TEXTAUSZUG:
↓↓↓
In Gabun sind die alten neokolonialen Beziehungen noch wirksam, anders sieht das Verhältnis zum ostafrikanischen Ruanda aus. Die französische Armee hatte dort von 1990 bis 1994 ununterbrochen in bürgerkriegsähnliche Kämpfe eingegriffen. Damals stand ein rassistisches Regime, das sich auf die Bevölkerungsmehrheit der Hutu stützte, einer Guerillaarmee im Exil lebender, aber ihre Rückkehr anstrebender Tutsi gegenüber. Von April bis Juni 1994 verübten die rechtsextremen Milizen der »Hutu Power« einen Genozid, dem mindestens 800 000 Angehörige der Tutsi-Minderheit sowie oppositionelle Hutu zum Opfer fielen. Frankreich unterstützte das rassistische Regime bis zuletzt, politisch und zum Teil auch militärisch, denn das damalige Regime galt als treuer Partner. Doch Frankreichs Verbündete unterlagen, die Beziehungen zur neuen Regierung waren höchst angespannt.
↑↑↑
ZU ERLEDIGEN:
A: Wiederhole aus dem Textauszug über Frankreich und Ruanda wortgetreu die Stelle, die mit „In Gabun sind“ beginnt und sich bis einschließlich „waren höchst angespannt.“ fortsetzt.
B: Führe den Textauszug über Frankreichs Verhältnis zu Gabun und Ruanda im Anschluss an seinen letzten Satz fort.

BEREITGESTELLTES MATERIAL:
↓↓↓
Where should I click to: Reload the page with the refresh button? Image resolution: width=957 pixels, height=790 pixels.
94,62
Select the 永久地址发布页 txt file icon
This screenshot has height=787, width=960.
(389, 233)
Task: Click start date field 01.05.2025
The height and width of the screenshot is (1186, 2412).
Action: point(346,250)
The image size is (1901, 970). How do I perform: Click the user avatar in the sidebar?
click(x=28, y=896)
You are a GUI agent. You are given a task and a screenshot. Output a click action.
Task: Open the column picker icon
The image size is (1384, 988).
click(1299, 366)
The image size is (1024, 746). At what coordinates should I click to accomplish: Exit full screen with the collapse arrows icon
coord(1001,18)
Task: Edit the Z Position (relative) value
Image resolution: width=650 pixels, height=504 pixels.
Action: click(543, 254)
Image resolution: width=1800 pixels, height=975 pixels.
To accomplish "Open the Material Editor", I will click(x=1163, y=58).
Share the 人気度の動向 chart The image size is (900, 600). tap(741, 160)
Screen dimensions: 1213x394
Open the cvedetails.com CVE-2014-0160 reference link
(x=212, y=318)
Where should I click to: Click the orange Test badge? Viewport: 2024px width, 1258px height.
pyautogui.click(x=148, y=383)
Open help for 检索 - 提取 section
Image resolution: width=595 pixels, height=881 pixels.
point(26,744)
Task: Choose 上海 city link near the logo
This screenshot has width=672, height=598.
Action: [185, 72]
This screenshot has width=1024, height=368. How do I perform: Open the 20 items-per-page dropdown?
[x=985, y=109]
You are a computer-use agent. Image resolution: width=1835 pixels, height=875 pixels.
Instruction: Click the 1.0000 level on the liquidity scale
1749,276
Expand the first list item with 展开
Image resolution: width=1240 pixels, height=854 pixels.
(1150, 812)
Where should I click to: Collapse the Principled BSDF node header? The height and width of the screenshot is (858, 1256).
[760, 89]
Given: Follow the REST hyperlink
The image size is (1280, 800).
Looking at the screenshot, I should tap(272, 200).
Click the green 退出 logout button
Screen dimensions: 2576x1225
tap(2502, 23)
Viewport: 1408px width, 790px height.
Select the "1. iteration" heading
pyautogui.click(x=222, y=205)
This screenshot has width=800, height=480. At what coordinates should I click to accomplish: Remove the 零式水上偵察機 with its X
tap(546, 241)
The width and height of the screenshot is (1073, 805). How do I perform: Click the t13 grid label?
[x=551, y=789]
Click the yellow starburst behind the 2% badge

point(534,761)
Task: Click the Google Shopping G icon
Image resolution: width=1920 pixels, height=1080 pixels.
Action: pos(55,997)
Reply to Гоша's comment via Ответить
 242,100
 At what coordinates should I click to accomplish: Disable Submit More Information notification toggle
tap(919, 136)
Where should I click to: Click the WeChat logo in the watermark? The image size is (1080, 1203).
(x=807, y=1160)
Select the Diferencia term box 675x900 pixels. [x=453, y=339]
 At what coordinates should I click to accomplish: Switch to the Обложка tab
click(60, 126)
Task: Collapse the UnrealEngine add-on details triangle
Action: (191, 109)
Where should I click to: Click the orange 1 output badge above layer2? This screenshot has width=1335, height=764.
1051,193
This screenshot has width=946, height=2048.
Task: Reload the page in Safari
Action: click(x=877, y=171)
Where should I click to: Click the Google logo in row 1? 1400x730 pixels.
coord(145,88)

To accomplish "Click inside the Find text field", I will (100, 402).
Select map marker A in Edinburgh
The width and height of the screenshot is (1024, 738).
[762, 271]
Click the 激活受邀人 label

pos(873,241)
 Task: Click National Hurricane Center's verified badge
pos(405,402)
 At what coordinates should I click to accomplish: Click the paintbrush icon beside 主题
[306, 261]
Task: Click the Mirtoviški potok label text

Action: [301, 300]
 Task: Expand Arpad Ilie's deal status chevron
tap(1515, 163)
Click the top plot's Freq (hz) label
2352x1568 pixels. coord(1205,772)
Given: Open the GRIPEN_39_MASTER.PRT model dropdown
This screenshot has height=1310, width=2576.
↑↑↑
ALS ANTWORT:
A:
In Gabun sind die alten neokolonialen Beziehungen noch wirksam, anders sieht das Verhältnis zum ostafrikanischen Ruanda aus. Die französische Armee hatte dort von 1990 bis 1994 ununterbrochen in bürgerkriegsähnliche Kämpfe eingegriffen. Damals stand ein rassistisches Regime, das sich auf die Bevölkerungsmehrheit der Hutu stützte, einer Guerillaarmee im Exil lebender, aber ihre Rückkehr anstrebender Tutsi gegenüber. Von April bis Juni 1994 verübten die rechtsextremen Milizen der »Hutu Power« einen Genozid, dem mindestens 800 000 Angehörige der Tutsi-Minderheit sowie oppositionelle Hutu zum Opfer fielen. Frankreich unterstützte das rassistische Regime bis zuletzt, politisch und zum Teil auch militärisch, denn das damalige Regime galt als treuer Partner. Doch Frankreichs Verbündete unterlagen, die Beziehungen zur neuen Regierung waren höchst angespannt.

B:
Ausgerechnet Nicolas Sarkozy war es nun, der am Donnerstag der vergangenen Woche die diplomatische Konfrontation beenden wollte, »auf den Gräbern der Hunderttausenden von Leichen«, wie Kritiker und NGO monierten, aber anscheinend erfolgreich. Sarkozy besuchte als erstes französisches Staatsoberhaupt die ruandische Haupstadt Kigali, wo er sich freilich nur für drei Stunden aufhielt.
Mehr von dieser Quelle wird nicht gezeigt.